DATA IN THIS EXERCISE =>
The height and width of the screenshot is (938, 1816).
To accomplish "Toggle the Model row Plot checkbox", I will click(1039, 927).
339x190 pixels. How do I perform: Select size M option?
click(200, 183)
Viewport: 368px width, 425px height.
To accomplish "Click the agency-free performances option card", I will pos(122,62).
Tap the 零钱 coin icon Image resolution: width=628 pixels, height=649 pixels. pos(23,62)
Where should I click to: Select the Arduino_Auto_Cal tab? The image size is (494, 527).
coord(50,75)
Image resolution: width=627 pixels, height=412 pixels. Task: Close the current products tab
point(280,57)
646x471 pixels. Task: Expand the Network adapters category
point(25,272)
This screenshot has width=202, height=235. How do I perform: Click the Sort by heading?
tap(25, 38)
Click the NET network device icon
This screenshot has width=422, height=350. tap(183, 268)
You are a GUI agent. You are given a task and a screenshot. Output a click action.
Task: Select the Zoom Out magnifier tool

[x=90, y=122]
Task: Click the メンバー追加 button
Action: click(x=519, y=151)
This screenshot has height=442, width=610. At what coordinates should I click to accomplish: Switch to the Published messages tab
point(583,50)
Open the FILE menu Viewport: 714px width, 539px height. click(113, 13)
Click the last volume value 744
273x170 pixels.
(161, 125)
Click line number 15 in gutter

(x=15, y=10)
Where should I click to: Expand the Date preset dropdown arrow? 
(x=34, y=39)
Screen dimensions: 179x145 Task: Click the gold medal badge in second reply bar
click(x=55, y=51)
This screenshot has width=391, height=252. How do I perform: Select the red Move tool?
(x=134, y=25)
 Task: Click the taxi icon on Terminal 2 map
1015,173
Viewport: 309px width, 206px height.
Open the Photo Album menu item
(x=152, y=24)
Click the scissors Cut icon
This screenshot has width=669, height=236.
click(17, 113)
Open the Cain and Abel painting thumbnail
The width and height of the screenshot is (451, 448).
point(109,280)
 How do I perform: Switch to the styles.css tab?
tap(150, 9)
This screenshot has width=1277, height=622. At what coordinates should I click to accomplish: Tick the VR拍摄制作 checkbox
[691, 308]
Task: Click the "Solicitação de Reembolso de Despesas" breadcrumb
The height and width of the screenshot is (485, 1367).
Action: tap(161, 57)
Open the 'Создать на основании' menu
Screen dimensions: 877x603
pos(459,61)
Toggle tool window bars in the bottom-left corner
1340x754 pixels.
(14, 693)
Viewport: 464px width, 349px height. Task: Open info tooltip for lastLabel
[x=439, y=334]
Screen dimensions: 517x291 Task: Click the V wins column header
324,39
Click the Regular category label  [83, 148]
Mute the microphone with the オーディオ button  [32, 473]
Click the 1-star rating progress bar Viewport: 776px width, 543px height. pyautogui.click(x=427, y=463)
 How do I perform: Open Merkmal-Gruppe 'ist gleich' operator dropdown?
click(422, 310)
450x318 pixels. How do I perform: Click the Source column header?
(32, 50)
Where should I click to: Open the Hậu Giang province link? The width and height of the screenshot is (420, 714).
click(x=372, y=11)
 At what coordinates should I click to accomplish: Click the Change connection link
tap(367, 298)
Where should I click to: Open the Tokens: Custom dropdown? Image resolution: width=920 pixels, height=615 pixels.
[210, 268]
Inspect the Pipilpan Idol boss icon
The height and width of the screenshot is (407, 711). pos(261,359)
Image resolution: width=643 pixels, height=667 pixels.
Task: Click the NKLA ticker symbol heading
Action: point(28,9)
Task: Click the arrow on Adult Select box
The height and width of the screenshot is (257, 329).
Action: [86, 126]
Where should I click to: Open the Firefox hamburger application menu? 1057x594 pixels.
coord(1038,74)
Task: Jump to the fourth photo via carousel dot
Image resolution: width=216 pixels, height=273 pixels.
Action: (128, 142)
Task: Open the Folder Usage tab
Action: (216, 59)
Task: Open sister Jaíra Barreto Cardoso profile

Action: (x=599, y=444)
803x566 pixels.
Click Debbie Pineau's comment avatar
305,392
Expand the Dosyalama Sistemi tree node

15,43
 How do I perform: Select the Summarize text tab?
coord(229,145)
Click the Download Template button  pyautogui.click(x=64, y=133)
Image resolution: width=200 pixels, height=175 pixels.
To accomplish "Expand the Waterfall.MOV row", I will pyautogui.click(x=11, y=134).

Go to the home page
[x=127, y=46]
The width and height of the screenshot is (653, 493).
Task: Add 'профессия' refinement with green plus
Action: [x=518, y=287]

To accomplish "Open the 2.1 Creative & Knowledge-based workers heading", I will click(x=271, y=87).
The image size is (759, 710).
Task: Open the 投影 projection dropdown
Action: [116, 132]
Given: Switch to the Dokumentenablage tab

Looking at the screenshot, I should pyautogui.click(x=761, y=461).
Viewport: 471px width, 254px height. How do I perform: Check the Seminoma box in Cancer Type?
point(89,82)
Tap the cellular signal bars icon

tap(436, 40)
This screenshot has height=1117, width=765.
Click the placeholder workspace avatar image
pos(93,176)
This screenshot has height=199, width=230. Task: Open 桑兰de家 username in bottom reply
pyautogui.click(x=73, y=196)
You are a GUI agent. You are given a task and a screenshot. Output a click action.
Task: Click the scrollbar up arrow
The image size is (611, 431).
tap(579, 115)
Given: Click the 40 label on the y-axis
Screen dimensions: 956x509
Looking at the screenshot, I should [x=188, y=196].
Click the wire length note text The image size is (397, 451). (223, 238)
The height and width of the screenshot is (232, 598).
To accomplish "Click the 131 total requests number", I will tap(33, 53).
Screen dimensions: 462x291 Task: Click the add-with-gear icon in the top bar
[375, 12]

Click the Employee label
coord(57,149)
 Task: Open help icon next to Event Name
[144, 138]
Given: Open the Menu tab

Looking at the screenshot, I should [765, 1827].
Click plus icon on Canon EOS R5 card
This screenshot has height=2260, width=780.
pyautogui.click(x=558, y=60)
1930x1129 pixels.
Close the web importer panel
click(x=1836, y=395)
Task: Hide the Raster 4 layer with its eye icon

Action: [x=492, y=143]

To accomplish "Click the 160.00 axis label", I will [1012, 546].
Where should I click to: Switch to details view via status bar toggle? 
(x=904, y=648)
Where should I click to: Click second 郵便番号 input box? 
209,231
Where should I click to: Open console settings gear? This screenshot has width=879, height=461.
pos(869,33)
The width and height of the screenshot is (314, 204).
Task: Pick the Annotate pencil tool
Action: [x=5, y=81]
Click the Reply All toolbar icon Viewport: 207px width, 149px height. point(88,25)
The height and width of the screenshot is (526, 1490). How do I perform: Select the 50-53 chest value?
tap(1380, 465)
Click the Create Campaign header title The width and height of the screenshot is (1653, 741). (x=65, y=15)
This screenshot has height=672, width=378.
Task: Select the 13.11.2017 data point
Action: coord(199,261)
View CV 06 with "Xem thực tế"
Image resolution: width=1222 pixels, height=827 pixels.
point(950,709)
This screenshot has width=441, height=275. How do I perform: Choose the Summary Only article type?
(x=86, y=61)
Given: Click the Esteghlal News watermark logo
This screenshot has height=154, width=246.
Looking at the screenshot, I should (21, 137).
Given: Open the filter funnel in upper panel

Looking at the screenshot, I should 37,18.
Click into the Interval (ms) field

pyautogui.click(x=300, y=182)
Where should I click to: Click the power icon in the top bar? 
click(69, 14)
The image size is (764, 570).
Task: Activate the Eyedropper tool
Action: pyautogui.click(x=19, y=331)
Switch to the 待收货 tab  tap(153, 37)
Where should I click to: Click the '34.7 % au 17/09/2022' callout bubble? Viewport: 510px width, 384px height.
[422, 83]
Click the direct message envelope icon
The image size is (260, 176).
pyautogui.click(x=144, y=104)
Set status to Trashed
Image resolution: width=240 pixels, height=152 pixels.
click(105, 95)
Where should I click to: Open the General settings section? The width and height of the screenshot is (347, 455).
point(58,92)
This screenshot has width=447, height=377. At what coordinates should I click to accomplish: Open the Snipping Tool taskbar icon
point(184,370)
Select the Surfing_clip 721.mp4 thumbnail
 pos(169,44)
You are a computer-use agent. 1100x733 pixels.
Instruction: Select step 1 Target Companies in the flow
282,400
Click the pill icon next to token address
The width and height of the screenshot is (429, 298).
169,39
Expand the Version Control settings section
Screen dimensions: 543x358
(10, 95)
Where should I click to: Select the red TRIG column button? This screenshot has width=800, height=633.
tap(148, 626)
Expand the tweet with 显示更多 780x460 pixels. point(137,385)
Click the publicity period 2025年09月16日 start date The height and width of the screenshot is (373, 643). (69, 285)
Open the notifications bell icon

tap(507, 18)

YOUR GOAL => Your output should be an exact copy of every line from the one containing "Instruction: Select step" through the end of the records.

SOLVED PROBLEM =>
Instruction: Select step 1 Target Companies in the flow
282,400
Click the pill icon next to token address
The width and height of the screenshot is (429, 298).
169,39
Expand the Version Control settings section
Screen dimensions: 543x358
(10, 95)
Where should I click to: Select the red TRIG column button? This screenshot has width=800, height=633.
tap(148, 626)
Expand the tweet with 显示更多 780x460 pixels. point(137,385)
Click the publicity period 2025年09月16日 start date The height and width of the screenshot is (373, 643). (69, 285)
Open the notifications bell icon

tap(507, 18)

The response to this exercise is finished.